For example, arguing that Israel should demolish all settlements in the West Bank and Gaza Strip is far from anti-Semitic. Nor is it anti-Semitic to note the objective fact of the extent of Palestinian suffering. To suggest that Israel is an apartheid state, Nazi-like in its policies, intent on genocide or ethnic cleansing, however, is to bury the truth beneath the vilest of epithets. To demonize Israel in this way, to see it as a monster among the nations perpetrating "affronts to humanity", smacks of a level of hatred beyond the limits of criticism. Perhaps we ought not to call the condemnation of Israelis qua Israelis anti-Semitic, but it is nonetheless a form of fetishistic hatred, one which imputes the demonic to a state and its people such that the reality of the political entity disappears into a symbol of human evil.

The transformation of a real, complex nation into a scapegoat for the world's ills constitutes the essence of bigotry. This type of thinking transforms the social conscience into fuel for the smug hysteria of the ignorant and the dogmatic.

Nowhere was this kind of thing more on display than just after the Israeli army's incursion into Jenin, home base for dozens of suicide terrorists and their supporters, and the discredited cries of "genocide" and "massacre" which followed. In the end, just over fifty Palestinians (and 26 Israeli soldiers) were killed, but as Those Who Forget the Past illustrates, the media - especially in Great Britain - portrayed this fierce battle as an atrocity on the level of Auschwitz or Rwanda. (This kind of thing won't stop the committed anti-Semite from believing Israel controls the very media which demonizes it so regularly, of course.)

The right does not come away from Those Who Forget the Past unscathed; Nat Hentoff describes one disturbing incident, in which conservative activist and fund-raiser Paul Weyrich, after viewing The Passion of the Christ, wrote a hysterical online essay blaming the Jews for the crucifixion of Jesus Christ – the very accusation of deicide which inspired the murder of countless Jews long before Hitler came along. (One problem with the book is that the topic of Christian anti-Semitism is only dealt with during a section on Mel Gibson's controversial movie, with relatively little historical context.) Writer Evan Gahr savaged Weyrich on The American Spectator's website – and promptly found himself fired by the Hudson Institute and dropped by FrontPage and The American Enterprise magazines.

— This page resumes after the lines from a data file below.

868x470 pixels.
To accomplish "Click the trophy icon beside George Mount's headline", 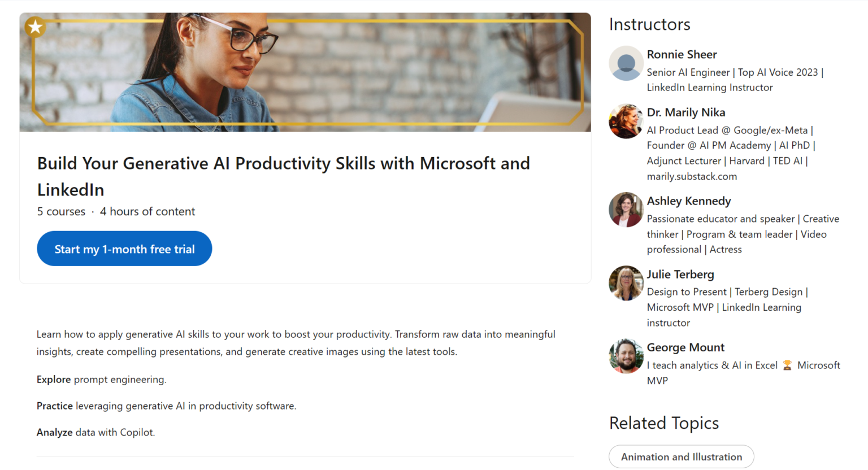I will tap(787, 365).
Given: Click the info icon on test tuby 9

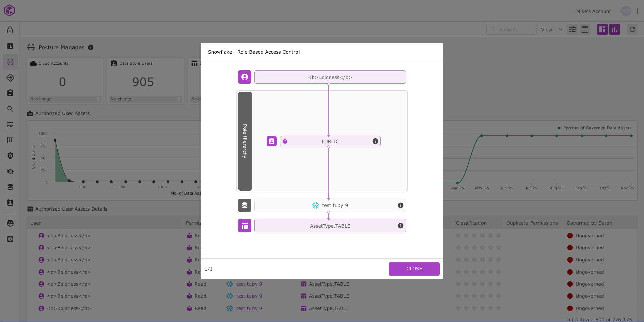Looking at the screenshot, I should 400,205.
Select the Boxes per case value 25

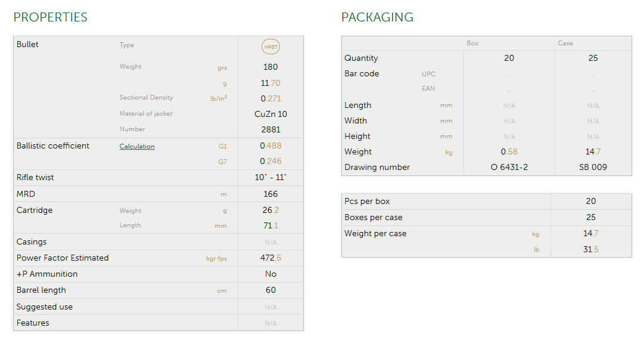tap(590, 218)
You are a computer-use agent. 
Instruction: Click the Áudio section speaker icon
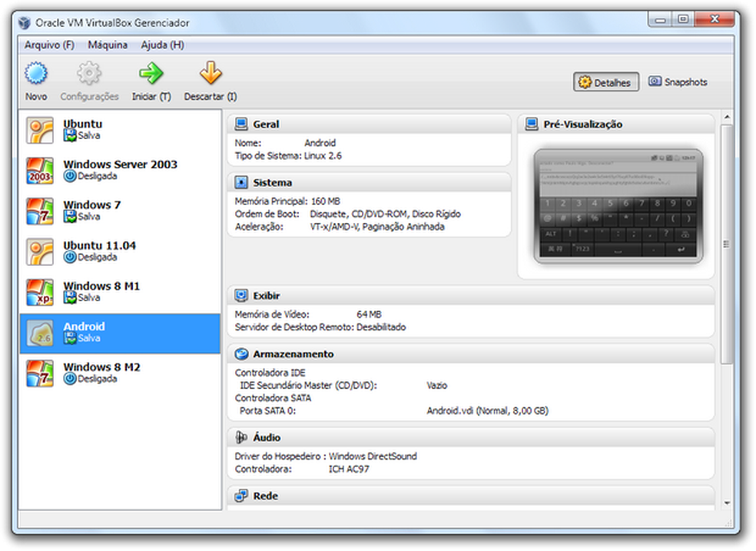241,437
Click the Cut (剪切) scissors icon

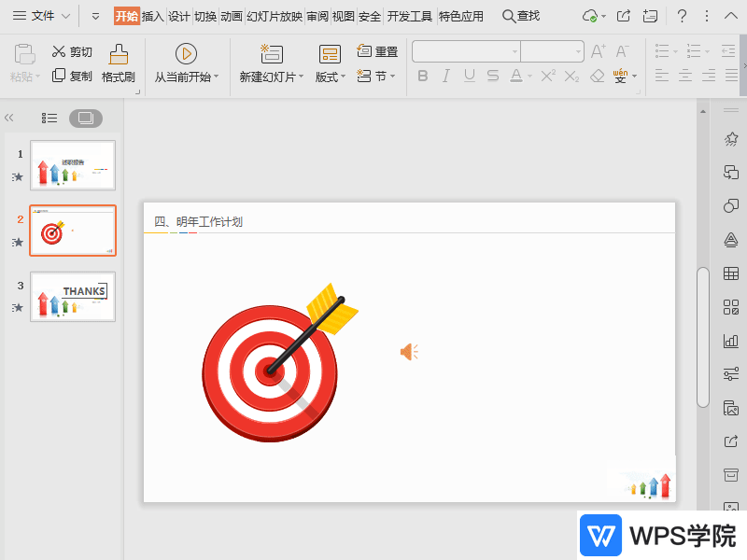59,52
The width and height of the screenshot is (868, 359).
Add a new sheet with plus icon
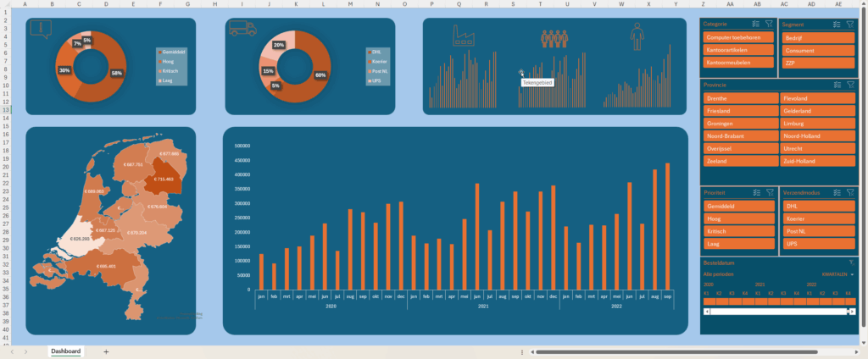click(x=106, y=351)
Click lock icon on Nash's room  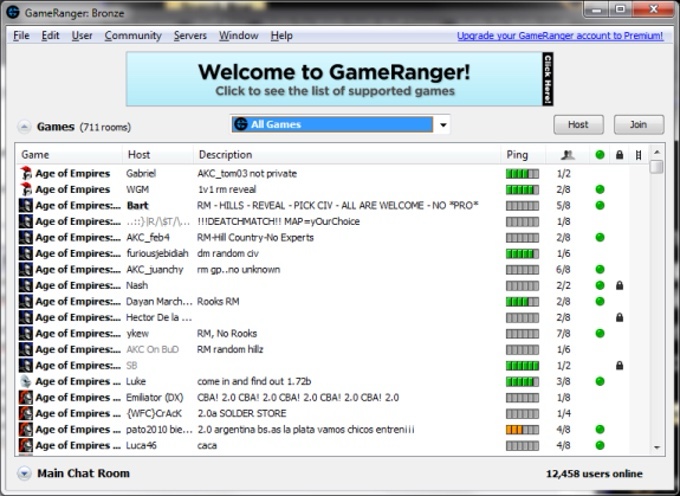[619, 285]
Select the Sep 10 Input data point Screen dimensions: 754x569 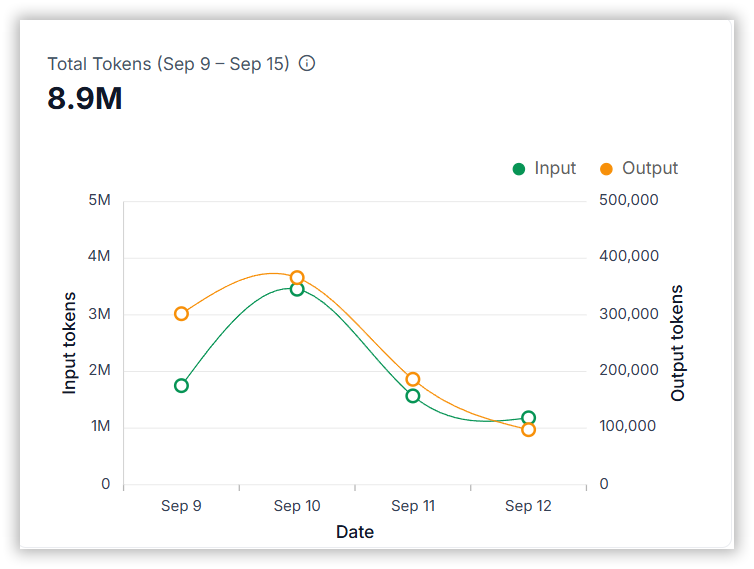297,289
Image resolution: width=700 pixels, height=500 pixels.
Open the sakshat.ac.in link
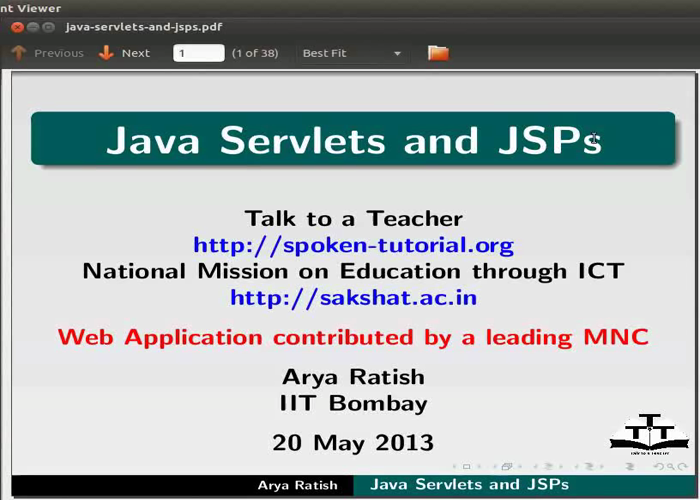353,297
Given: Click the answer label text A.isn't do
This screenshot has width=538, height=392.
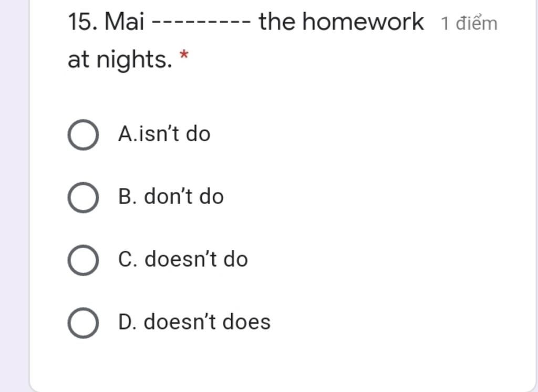Looking at the screenshot, I should [164, 134].
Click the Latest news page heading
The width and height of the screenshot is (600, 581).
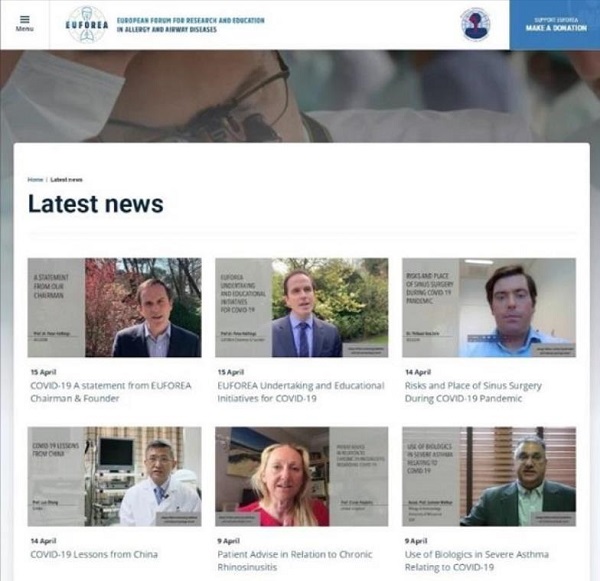click(x=95, y=204)
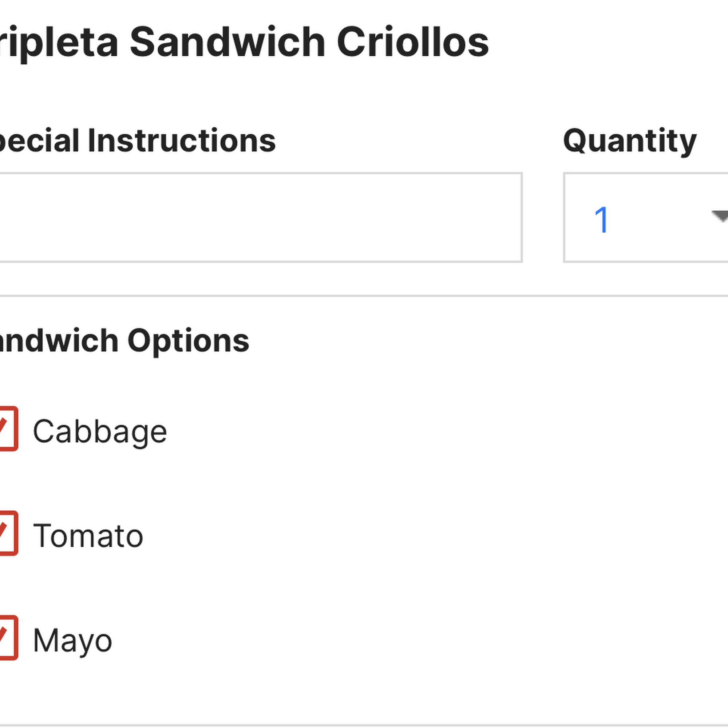This screenshot has width=728, height=728.
Task: Click the partial word 'ndwich' in the Options heading
Action: 58,341
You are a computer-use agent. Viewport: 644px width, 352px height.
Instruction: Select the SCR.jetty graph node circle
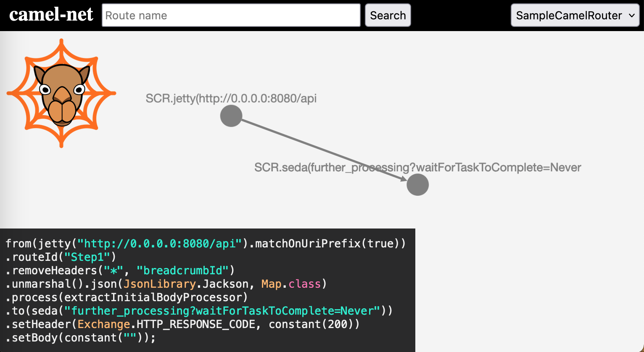(x=231, y=116)
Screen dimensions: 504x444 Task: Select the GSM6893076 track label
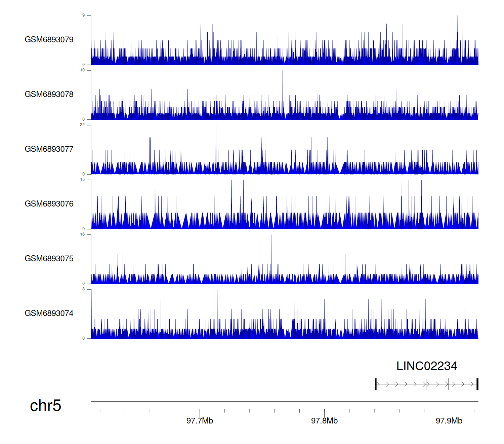pos(49,204)
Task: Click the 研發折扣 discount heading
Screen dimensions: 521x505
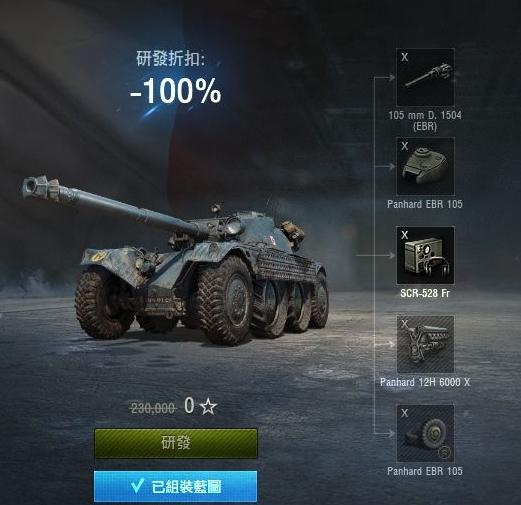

But the most notable aspect of the new anti-Semitism is how much of it comes from a "progressive" left which (nominally) condemns all forms of racism and bigotry. Where the most vicious accusations against the Jews once came from neo-Nazis and ultra-right fringe groups, today you'll find them - disguised as "anti-Zionism", of course - much in evidence at anti-globalization demonstrations and on leftist websites. Ron Rosenbaum is himself a liberal alarmed by the growing Jew-hatred of the left, and so are several other contributors to his book – most notably Italian writer Fiamma Nirenstein, a former communist and kibbutz resident, who describes the left's abrupt turn against the Jewish state around the time of the Six Day War, when the Israeli Jews could no longer be considered docile "victims":

When I went back to Italy [just after the 1967 war] some of my fellow students stared at me as somebody new, an enemy, a wicked person who would soon become an imperialist. My life was about to change. I didn't know that, because I simply thought that Israel rightly won a war after having been assaulted with an incredible number of harassments. But I soon noticed that I had lost the innocence of the good Jews, of the very special Jewish friend, their Jew: I was now connected with the Jews of the State of Israel, and slowly I was put out of the dodecaphonic, psychoanalytic, Bob Dylan, Woody Allen, Isaac Bashevis Singer, Philip Roth, Freud shtetl, the coterie that sanctified by Judaism in left-wing eyes.
[A letter from leftist Italian academics to "their Jewish friends", accusing them of making the Palesinians suffer as they once suffered] is an excellent summary of all the characteristics of the new anti-Semitism. There is the pre-Zionist definition of the Jewish people as the one that suffers, has to suffer by nature, a people bound to bear the worst persecutions without even lifting a finger, and is, therefore, worthy of compassion and solidarity.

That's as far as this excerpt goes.